**Task:**
Reprint the whole of the data exactly.

**Exercise data:**
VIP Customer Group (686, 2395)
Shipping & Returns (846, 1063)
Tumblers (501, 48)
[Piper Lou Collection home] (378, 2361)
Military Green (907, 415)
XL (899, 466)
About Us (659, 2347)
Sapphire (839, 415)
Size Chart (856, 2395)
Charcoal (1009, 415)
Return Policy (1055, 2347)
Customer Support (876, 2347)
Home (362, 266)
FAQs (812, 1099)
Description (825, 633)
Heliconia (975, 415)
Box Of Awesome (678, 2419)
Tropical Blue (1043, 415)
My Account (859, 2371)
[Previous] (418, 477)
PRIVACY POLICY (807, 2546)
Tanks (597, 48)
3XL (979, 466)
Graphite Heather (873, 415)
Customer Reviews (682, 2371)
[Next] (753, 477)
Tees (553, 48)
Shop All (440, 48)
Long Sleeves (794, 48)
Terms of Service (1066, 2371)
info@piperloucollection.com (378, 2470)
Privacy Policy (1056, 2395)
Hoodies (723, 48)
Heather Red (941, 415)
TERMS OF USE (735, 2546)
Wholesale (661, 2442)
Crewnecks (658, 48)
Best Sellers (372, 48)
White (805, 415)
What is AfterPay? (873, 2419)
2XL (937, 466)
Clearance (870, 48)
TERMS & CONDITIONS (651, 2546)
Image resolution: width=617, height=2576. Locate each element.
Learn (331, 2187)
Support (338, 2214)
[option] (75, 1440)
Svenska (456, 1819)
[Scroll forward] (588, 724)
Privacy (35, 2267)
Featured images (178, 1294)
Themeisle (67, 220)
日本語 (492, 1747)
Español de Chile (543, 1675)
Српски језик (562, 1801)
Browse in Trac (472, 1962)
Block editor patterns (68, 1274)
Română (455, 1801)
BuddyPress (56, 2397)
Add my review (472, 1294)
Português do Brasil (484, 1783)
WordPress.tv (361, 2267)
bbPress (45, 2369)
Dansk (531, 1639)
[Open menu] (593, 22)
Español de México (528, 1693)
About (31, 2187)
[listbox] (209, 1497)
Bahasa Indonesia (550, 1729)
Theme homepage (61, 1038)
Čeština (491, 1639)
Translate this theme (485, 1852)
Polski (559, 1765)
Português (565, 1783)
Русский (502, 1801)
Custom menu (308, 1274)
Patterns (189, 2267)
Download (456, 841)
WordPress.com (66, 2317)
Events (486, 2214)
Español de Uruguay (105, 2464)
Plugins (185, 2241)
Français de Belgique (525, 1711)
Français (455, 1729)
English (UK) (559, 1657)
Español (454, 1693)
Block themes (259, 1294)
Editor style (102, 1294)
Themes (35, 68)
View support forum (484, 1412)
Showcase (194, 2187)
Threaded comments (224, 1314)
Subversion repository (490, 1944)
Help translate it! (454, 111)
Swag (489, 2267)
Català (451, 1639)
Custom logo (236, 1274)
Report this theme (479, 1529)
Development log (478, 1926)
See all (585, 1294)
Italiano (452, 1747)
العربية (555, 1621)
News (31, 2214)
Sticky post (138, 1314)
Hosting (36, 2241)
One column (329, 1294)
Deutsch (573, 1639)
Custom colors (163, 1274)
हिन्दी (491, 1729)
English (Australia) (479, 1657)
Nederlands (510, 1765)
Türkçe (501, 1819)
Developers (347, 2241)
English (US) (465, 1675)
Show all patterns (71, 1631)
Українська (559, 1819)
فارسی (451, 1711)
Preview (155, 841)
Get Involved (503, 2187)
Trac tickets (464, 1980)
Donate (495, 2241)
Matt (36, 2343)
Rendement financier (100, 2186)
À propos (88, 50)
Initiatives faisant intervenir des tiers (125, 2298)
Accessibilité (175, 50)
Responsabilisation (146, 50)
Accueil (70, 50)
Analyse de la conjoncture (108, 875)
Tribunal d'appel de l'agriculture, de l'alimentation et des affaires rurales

**Exercise answer:**
VIP Customer Group (686, 2395)
Shipping & Returns (846, 1063)
Tumblers (501, 48)
[Piper Lou Collection home] (378, 2361)
Military Green (907, 415)
XL (899, 466)
About Us (659, 2347)
Sapphire (839, 415)
Size Chart (856, 2395)
Charcoal (1009, 415)
Return Policy (1055, 2347)
Customer Support (876, 2347)
Home (362, 266)
FAQs (812, 1099)
Description (825, 633)
Heliconia (975, 415)
Box Of Awesome (678, 2419)
Tropical Blue (1043, 415)
My Account (859, 2371)
[Previous] (418, 477)
PRIVACY POLICY (807, 2546)
Tanks (597, 48)
3XL (979, 466)
Graphite Heather (873, 415)
Customer Reviews (682, 2371)
[Next] (753, 477)
Tees (553, 48)
Shop All (440, 48)
Long Sleeves (794, 48)
Terms of Service (1066, 2371)
info@piperloucollection.com (378, 2470)
Privacy Policy (1056, 2395)
Hoodies (723, 48)
Heather Red (941, 415)
TERMS OF USE (735, 2546)
Wholesale (661, 2442)
Crewnecks (658, 48)
Best Sellers (372, 48)
White (805, 415)
What is AfterPay? (873, 2419)
2XL (937, 466)
Clearance (870, 48)
TERMS & CONDITIONS (651, 2546)
Image resolution: width=617, height=2576. Locate each element.
Learn (331, 2187)
Support (338, 2214)
[option] (75, 1440)
Svenska (456, 1819)
[Scroll forward] (588, 724)
Privacy (35, 2267)
Featured images (178, 1294)
Themeisle (67, 220)
日本語 (492, 1747)
Español de Chile (543, 1675)
Српски језик (562, 1801)
Browse in Trac (472, 1962)
Block editor patterns (68, 1274)
Română (455, 1801)
BuddyPress (56, 2397)
Add my review (472, 1294)
Português do Brasil (484, 1783)
WordPress.tv (361, 2267)
bbPress (45, 2369)
Dansk (531, 1639)
[Open menu] (593, 22)
Español de México (528, 1693)
About (31, 2187)
[listbox] (209, 1497)
Bahasa Indonesia (550, 1729)
Theme homepage (61, 1038)
Čeština (491, 1639)
Translate this theme (485, 1852)
Polski (559, 1765)
Português (565, 1783)
Русский (502, 1801)
Custom menu (308, 1274)
Patterns (189, 2267)
Download (456, 841)
WordPress.com (66, 2317)
Events (486, 2214)
Español de Uruguay (105, 2464)
Plugins (185, 2241)
Français de Belgique (525, 1711)
Français (455, 1729)
English (UK) (559, 1657)
Español (454, 1693)
Block themes (259, 1294)
Editor style (102, 1294)
Themes (35, 68)
View support forum (484, 1412)
Showcase (194, 2187)
Threaded comments (224, 1314)
Subversion repository (490, 1944)
Help translate it! (454, 111)
Swag (489, 2267)
Català (451, 1639)
Custom logo (236, 1274)
Report this theme (479, 1529)
Development log (478, 1926)
See all (585, 1294)
Italiano (452, 1747)
العربية (555, 1621)
News (31, 2214)
Sticky post (138, 1314)
Hosting (36, 2241)
One column (329, 1294)
Deutsch (573, 1639)
Custom colors (163, 1274)
हिन्दी (491, 1729)
English (Australia) (479, 1657)
Nederlands (510, 1765)
Türkçe (501, 1819)
Developers (347, 2241)
English (US) (465, 1675)
Show all patterns (71, 1631)
Українська (559, 1819)
فارسی (451, 1711)
Preview (155, 841)
Get Involved (503, 2187)
Trac tickets (464, 1980)
Donate (495, 2241)
Matt (36, 2343)
Rendement financier (100, 2186)
À propos (88, 50)
Initiatives faisant intervenir des tiers (125, 2298)
Accessibilité (175, 50)
Responsabilisation (146, 50)
Accueil (70, 50)
Analyse de la conjoncture (108, 875)
Tribunal d'appel de l'agriculture, de l'alimentation et des affaires rurales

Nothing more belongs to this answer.